A U.S.-based crypto surveillance startup led by former Goldman Sachs fintech engineers has just raised $3 million in seed funding.
Solidus Labs, provider of a machine learning and artificial intelligence-powered trade surveillance platform for digital assets, announced the news on Wednesday, saying that the funding was led by early-stage investment firm Hanaco Ventures. VC firm Global Founders Capital and Wall Street veterans David Krell and Norman Sorensen also participated.
The investment will go toward expanding the firm’s expertise in engineering and machine learning, as well as boosting its sales, marketing and customer service teams, in order to further develop its platform, Solidus Labs said.

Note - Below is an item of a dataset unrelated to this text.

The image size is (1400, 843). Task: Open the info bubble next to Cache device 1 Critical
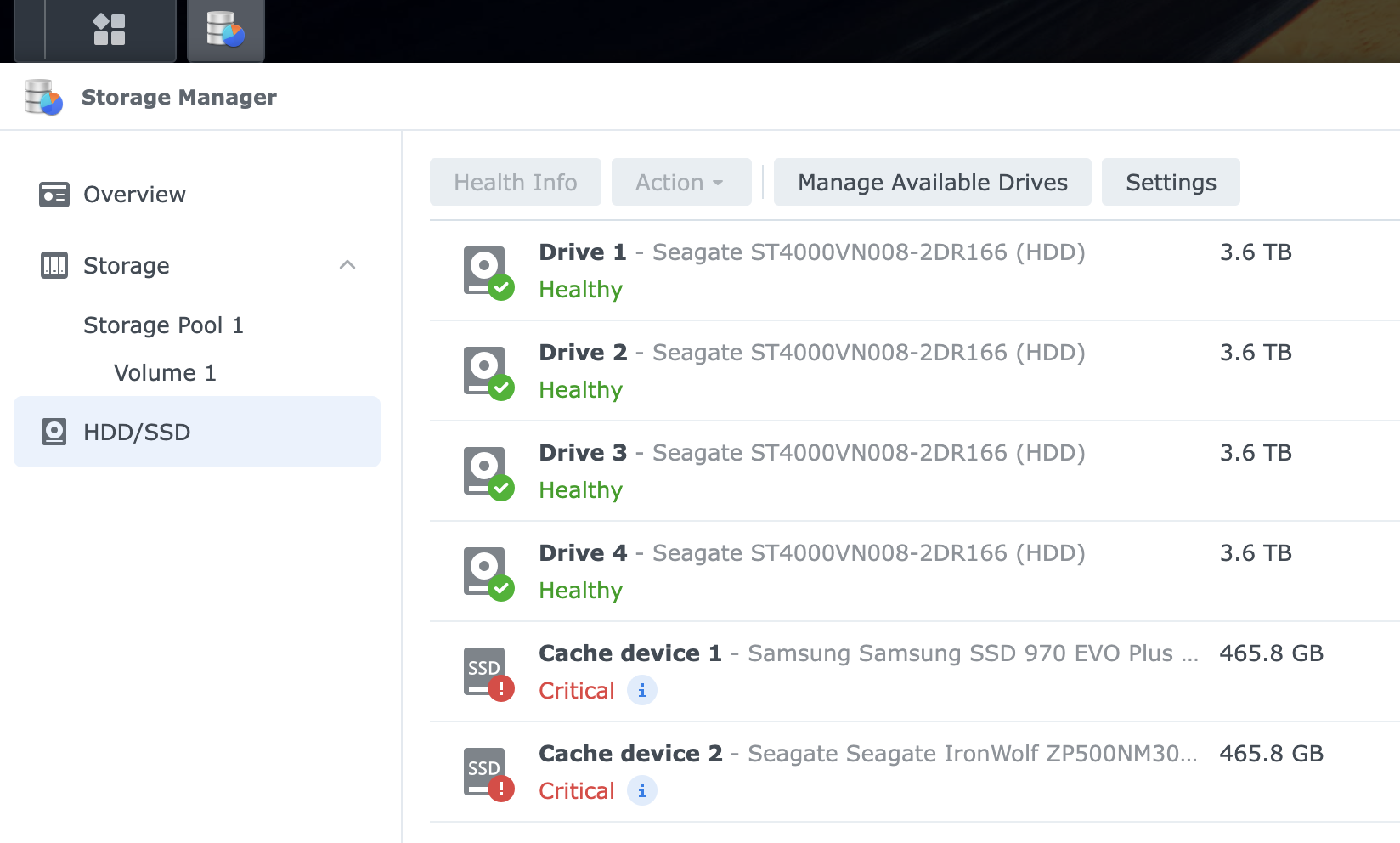click(x=643, y=690)
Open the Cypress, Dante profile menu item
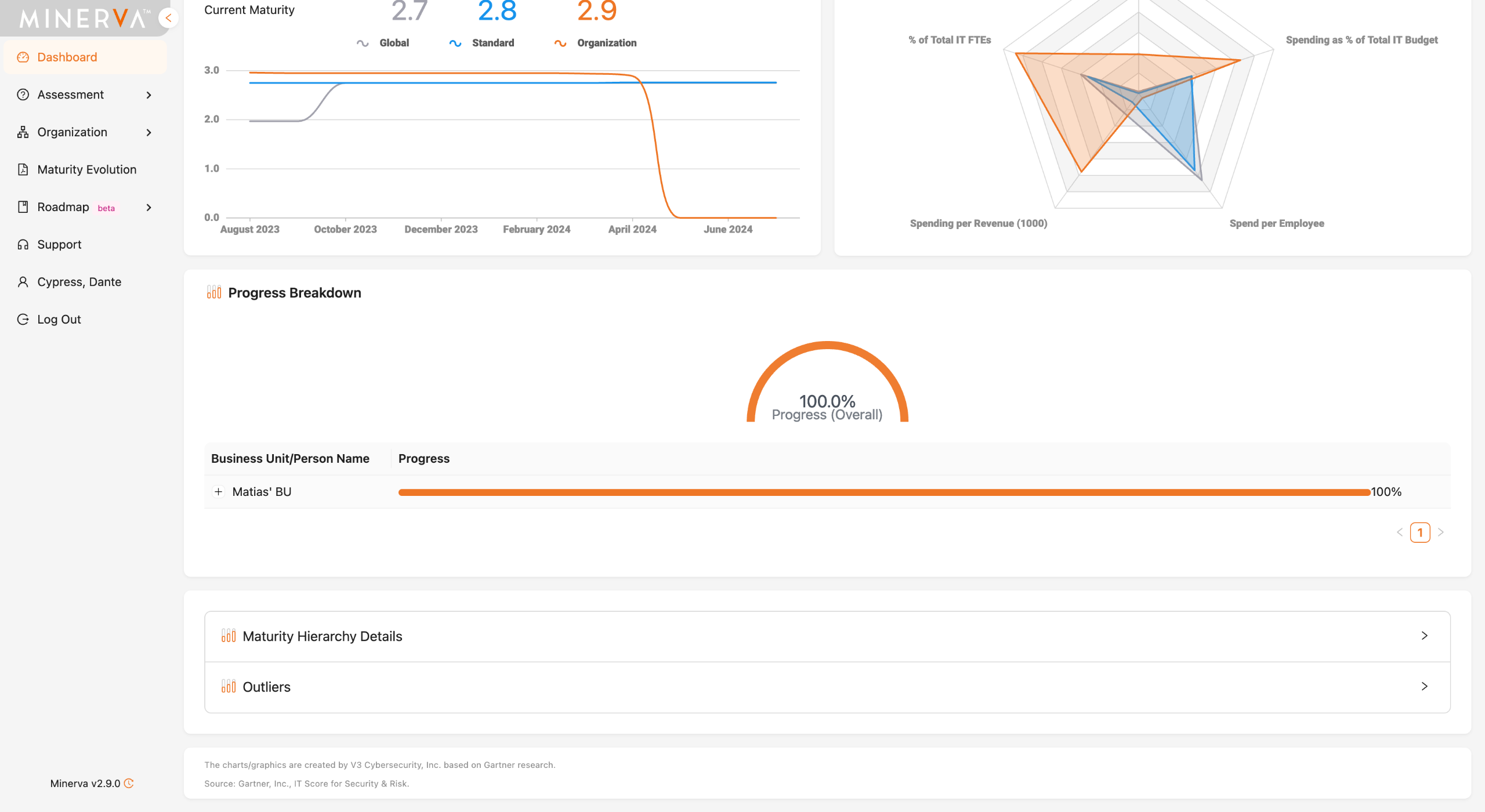Viewport: 1485px width, 812px height. coord(79,282)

Solidus said that crypto exchanges are largely using “outdated” trading surveillance platforms that may work well with fiat currency, but are not well suited to the 24/7 world of cryptos. Further, traditional solutions are unable to “sufficiently accommodate” the crypto market’s operational and regulatory needs, Solidus’ founder and CEO Asaf Meir claimed.
“Our machine learning-powered surveillance system is able to continuously learn as new patterns emerge and reveal new manipulation schemes or openings for manipulation,” said Meir. “It enables responding as things happen rather than retroactively.”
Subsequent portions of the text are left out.